**PROBLEM STATEMENT:** Print the listing that follows, character for character.
+ + + +
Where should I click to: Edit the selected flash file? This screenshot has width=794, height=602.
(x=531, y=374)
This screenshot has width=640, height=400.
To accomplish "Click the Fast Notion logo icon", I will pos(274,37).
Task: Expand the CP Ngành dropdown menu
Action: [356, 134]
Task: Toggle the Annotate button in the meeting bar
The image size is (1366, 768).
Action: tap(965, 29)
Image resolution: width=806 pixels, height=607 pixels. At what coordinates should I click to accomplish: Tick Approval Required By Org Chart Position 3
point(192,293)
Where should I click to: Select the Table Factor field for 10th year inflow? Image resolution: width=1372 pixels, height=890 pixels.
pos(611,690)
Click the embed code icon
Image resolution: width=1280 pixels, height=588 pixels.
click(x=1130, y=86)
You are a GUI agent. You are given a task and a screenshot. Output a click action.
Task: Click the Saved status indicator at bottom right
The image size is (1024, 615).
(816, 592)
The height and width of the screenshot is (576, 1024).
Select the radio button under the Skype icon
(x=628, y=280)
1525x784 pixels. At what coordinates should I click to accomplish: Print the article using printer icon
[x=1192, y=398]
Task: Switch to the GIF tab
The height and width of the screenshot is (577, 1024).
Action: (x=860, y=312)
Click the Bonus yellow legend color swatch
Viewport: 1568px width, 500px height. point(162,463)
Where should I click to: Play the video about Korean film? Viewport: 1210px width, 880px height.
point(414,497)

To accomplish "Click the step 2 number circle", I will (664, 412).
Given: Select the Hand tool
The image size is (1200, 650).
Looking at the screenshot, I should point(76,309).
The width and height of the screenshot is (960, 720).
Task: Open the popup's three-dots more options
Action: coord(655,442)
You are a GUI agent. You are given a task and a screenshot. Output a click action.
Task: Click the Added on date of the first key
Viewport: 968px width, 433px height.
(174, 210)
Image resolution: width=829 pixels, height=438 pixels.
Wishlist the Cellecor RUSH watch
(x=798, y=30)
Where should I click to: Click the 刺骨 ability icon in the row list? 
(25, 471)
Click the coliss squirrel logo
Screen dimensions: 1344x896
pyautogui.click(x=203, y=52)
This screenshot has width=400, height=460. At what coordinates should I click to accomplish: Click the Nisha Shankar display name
+ + + +
**TASK SOLUTION:**
Where should I click to: Edit the selected flash file? This screenshot has width=794, height=602.
(x=531, y=374)
This screenshot has width=640, height=400.
To accomplish "Click the Fast Notion logo icon", I will pos(274,37).
Task: Expand the CP Ngành dropdown menu
Action: [356, 134]
Task: Toggle the Annotate button in the meeting bar
The image size is (1366, 768).
Action: tap(965, 29)
Image resolution: width=806 pixels, height=607 pixels. At what coordinates should I click to accomplish: Tick Approval Required By Org Chart Position 3
point(192,293)
Where should I click to: Select the Table Factor field for 10th year inflow? Image resolution: width=1372 pixels, height=890 pixels.
pos(611,690)
Click the embed code icon
Image resolution: width=1280 pixels, height=588 pixels.
click(x=1130, y=86)
You are a GUI agent. You are given a task and a screenshot. Output a click action.
Task: Click the Saved status indicator at bottom right
The image size is (1024, 615).
(816, 592)
The height and width of the screenshot is (576, 1024).
Select the radio button under the Skype icon
(x=628, y=280)
1525x784 pixels. At what coordinates should I click to accomplish: Print the article using printer icon
[x=1192, y=398]
Task: Switch to the GIF tab
The height and width of the screenshot is (577, 1024).
Action: (x=860, y=312)
Click the Bonus yellow legend color swatch
Viewport: 1568px width, 500px height. point(162,463)
Where should I click to: Play the video about Korean film? Viewport: 1210px width, 880px height.
point(414,497)

To accomplish "Click the step 2 number circle", I will (664, 412).
Given: Select the Hand tool
The image size is (1200, 650).
Looking at the screenshot, I should point(76,309).
The width and height of the screenshot is (960, 720).
Task: Open the popup's three-dots more options
Action: coord(655,442)
You are a GUI agent. You are given a task and a screenshot. Output a click action.
Task: Click the Added on date of the first key
Viewport: 968px width, 433px height.
(174, 210)
Image resolution: width=829 pixels, height=438 pixels.
Wishlist the Cellecor RUSH watch
(x=798, y=30)
Where should I click to: Click the 刺骨 ability icon in the row list? 
(25, 471)
Click the coliss squirrel logo
Screen dimensions: 1344x896
pyautogui.click(x=203, y=52)
This screenshot has width=400, height=460. At what coordinates should I click to accomplish: Click the Nisha Shankar display name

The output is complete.